The three most recent cumulative updates for Windows 10 version 1809, KB4495667, KB4501835 and KB4493509 were not exactly bug free. Windows 10 version 1809 is affected by several issues currently, and Microsoft just added a new issue to the list.
The issue originated in KB4493509 according to the known issues listing on the official support page. The update was released on April 9, 2019 as part of April's Patch Tuesday. It appears that Microsoft did not resolve the issue in the two updates that followed for Windows 10 version 1809 so that KB4495667 and KB4501835 are affected as well.
The issue affects systems with "some" Asian language packs installed.
After installing KB4493509, devices with some Asian language packs installed may receive the error, "0x800f0982 - PSFX_E_MATCHING_COMPONENT_NOT_FOUND."
Microsoft notes that systems affected by the issue "may" receive the error "0x800f0982 - PSFX_E_MATCHING_COMPONENT_NOT_FOUND". Pretty vague, especially since Microsoft did not even provide a list of language packs with that issue.

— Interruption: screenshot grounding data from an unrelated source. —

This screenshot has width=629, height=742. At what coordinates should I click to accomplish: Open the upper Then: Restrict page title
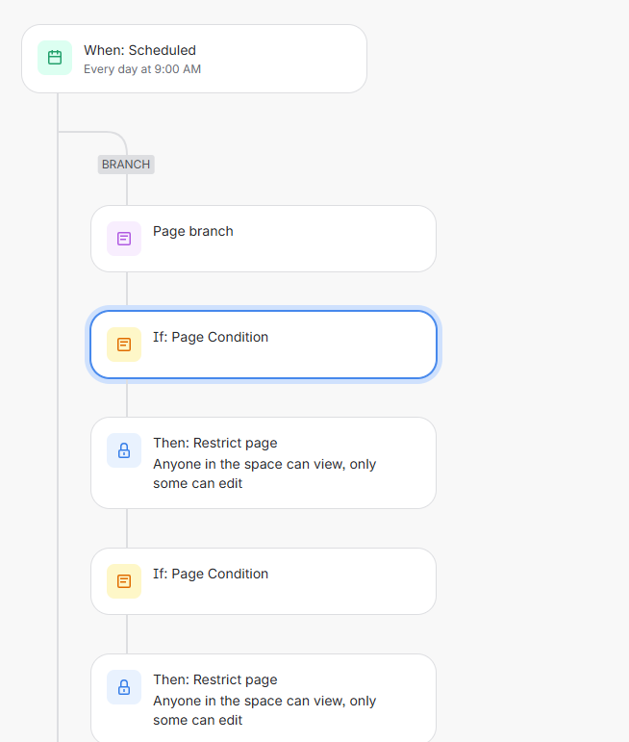coord(215,444)
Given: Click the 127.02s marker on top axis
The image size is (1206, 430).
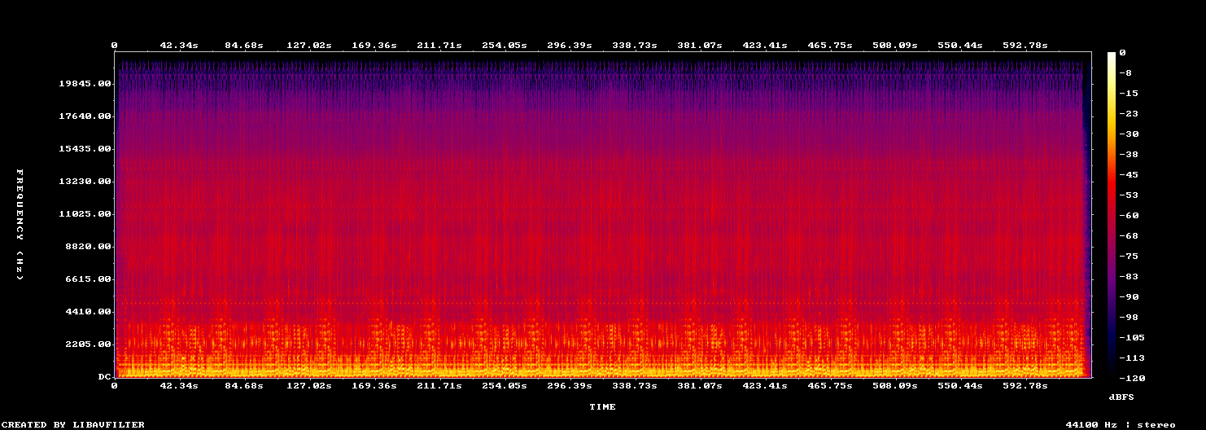Looking at the screenshot, I should 309,45.
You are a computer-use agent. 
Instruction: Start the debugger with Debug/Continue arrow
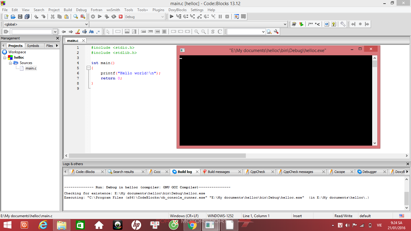click(172, 17)
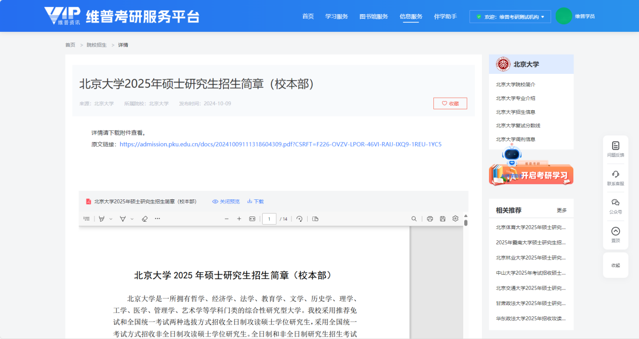
Task: Click the PDF page number input field
Action: click(x=269, y=219)
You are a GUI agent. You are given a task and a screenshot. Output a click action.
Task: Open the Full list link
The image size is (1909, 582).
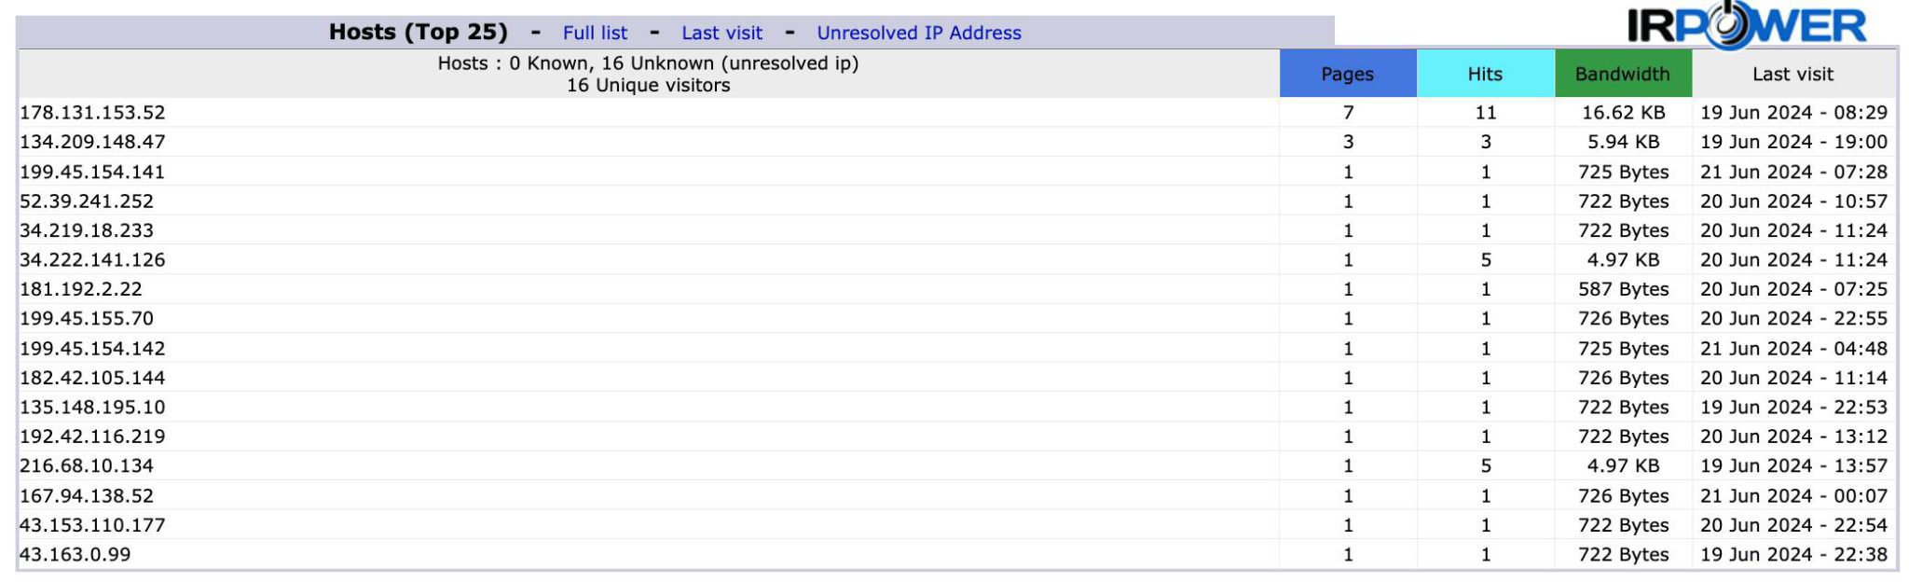(595, 33)
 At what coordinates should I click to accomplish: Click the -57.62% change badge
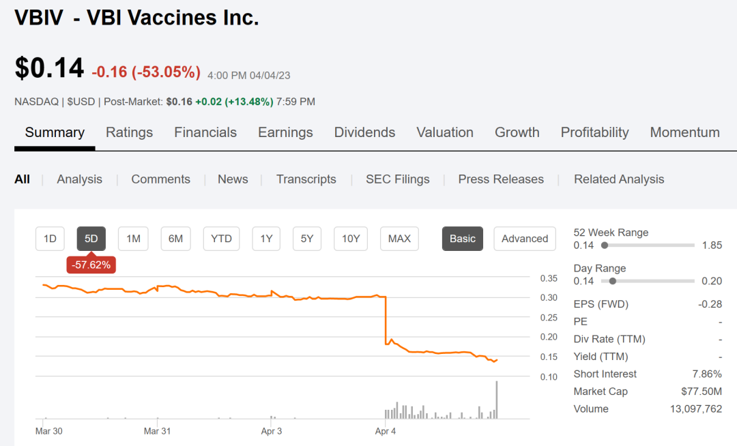point(91,265)
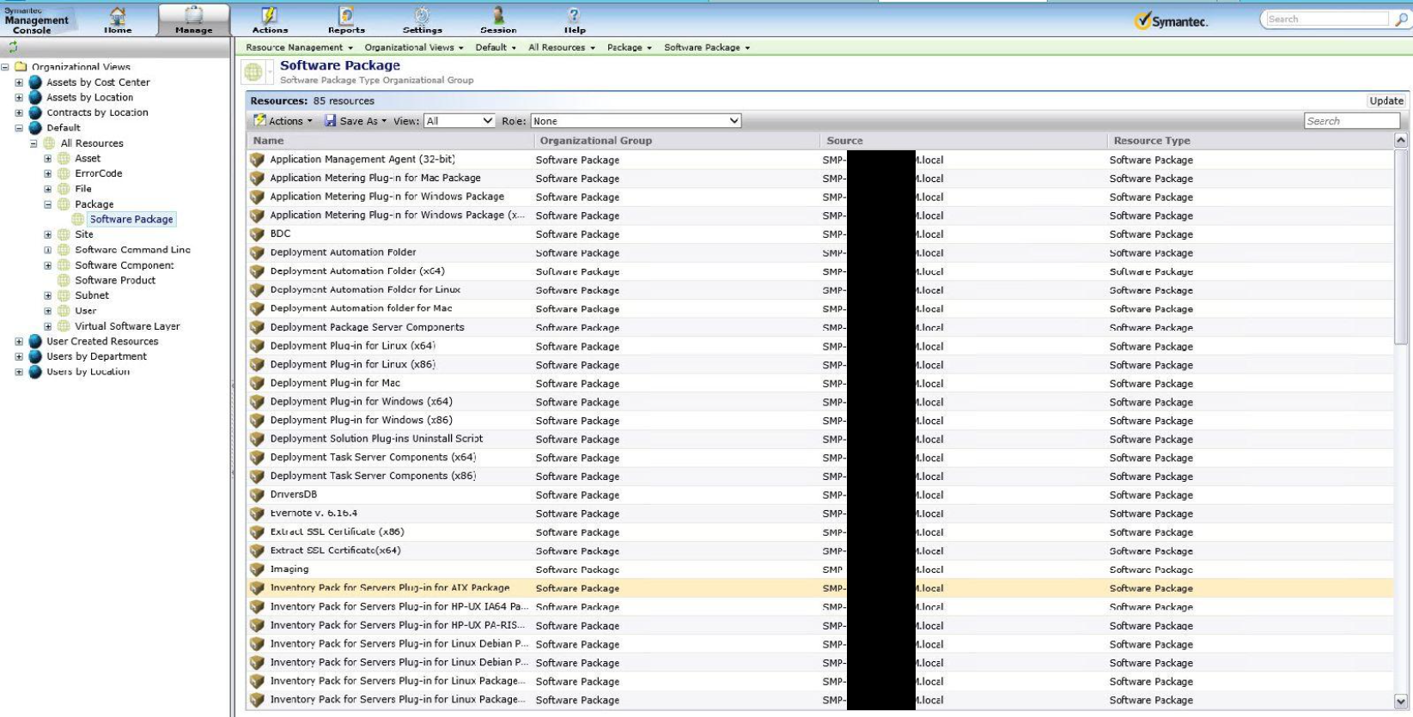
Task: Expand the Assets by Cost Center node
Action: tap(19, 83)
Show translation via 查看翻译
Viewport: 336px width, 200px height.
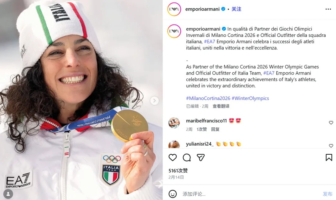pyautogui.click(x=221, y=106)
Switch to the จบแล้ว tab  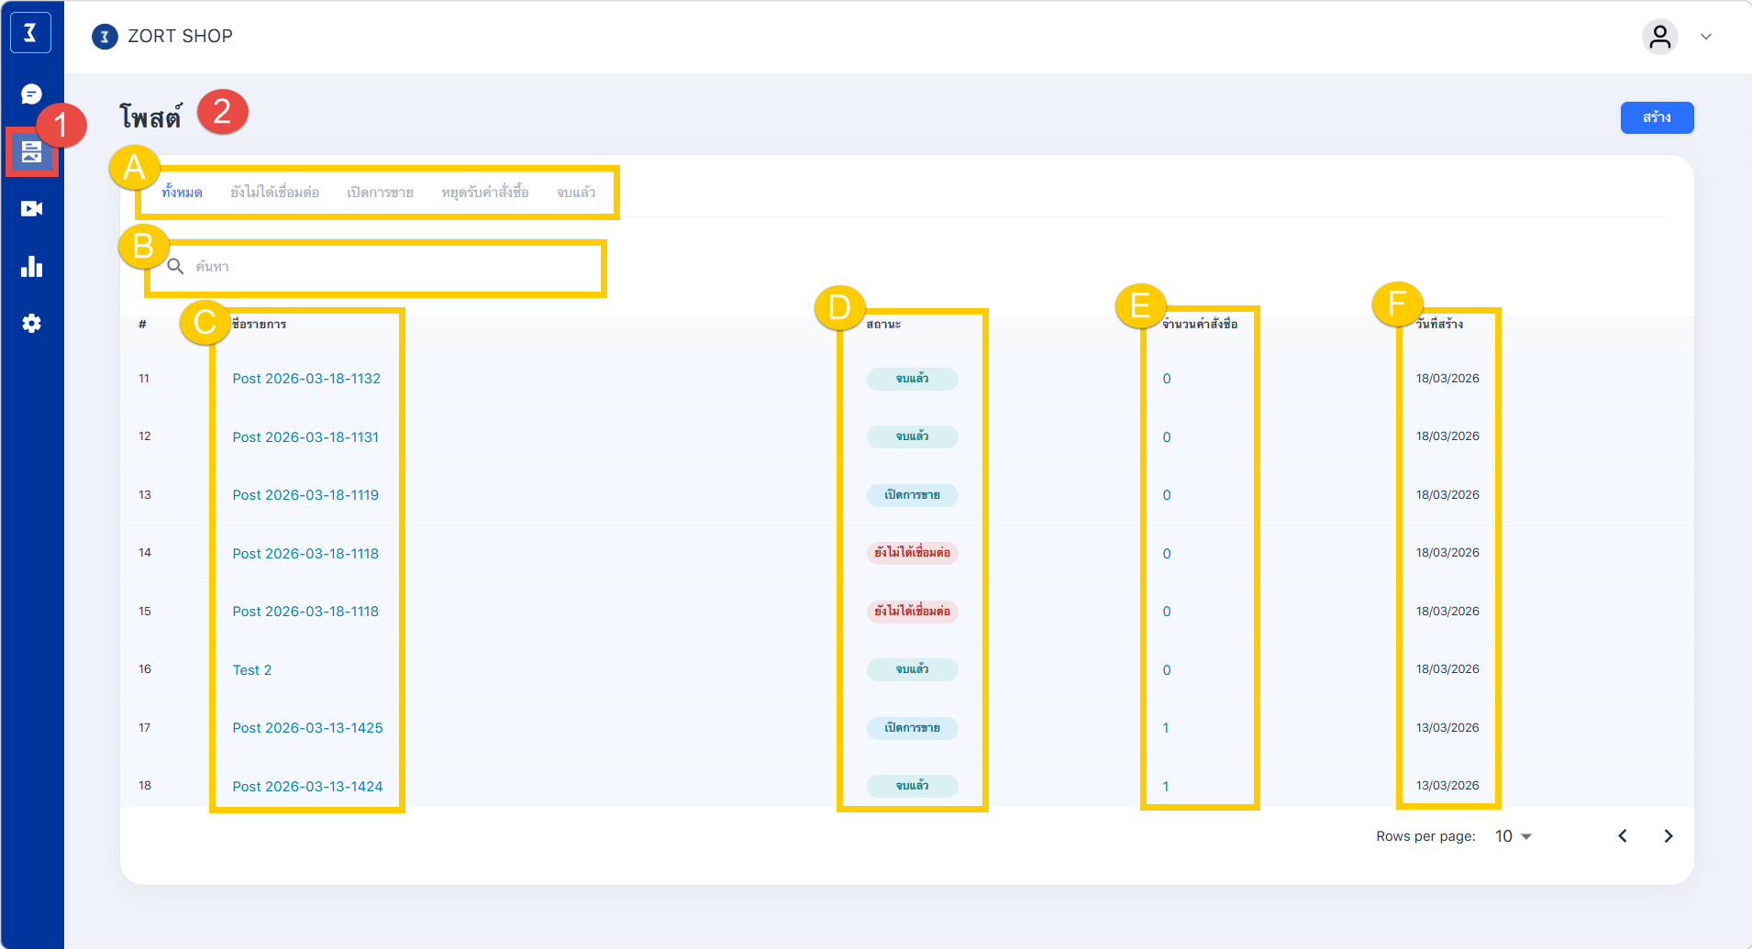point(576,193)
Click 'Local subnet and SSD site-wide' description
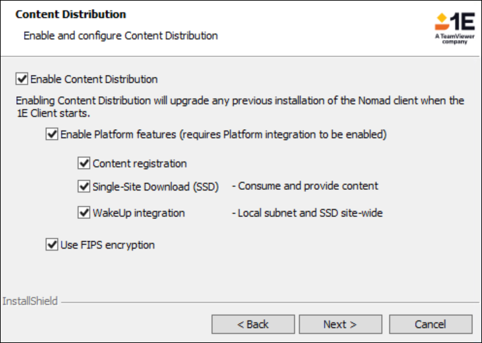This screenshot has height=343, width=482. [307, 213]
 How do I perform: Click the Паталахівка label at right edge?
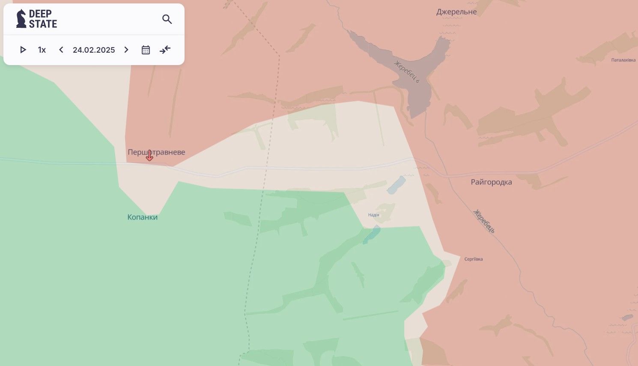pos(623,60)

Microsoft lists two mitigation options:
- Uninstall and reinstall the language pack that were recently added to the system.
- Check for Updates to install the "April 2019 Cumulative Update".
The second suggestion is puzzling. Considering that updates are cumulative and that April or May updates are already installed on the system, it is unclear why Windows Update would push an earlier update to the system (again).
Microsoft suggests, under the second option, that users should reset their PC if reinstalling the language pack does not resolve the issue.
If reinstalling the language pack does not mitigate the issue, reset your PC as follows:
- Go to the Settings app > Recovery.
- Select Get Started under the Reset this PC recovery option.
- Select Keep my Files.
It is unclear why Microsoft does not suggest to uninstall the affected updates to resolve the issue. Could it be that the issue persists when that is tried?
Microsoft notes that it is working on a resolution for the issue and that it will include it in future updates.
The documentation leaves lot to be desired: it does not list language packs that are known to cause the issue, does not reveal how the error manifests itself, and makes a suggestion -- to check for updates to install an earlier cumulative update -- that makes little sense.
I'd try the language pack deinstallation and installation first, then the removal of updates affected by this. Depending on how serious the issue is, you might consider resetting the PC as a last resort unless you have a backup that you can restore.
If you have not installed the latest cumulative updates yet and have Asian language packs installed, you may want to wait with the installation just a bit longer (until the issue is resolved).
As far as Windows 10 version 1809 is concerned, could this become the buggiest version of Windows ever?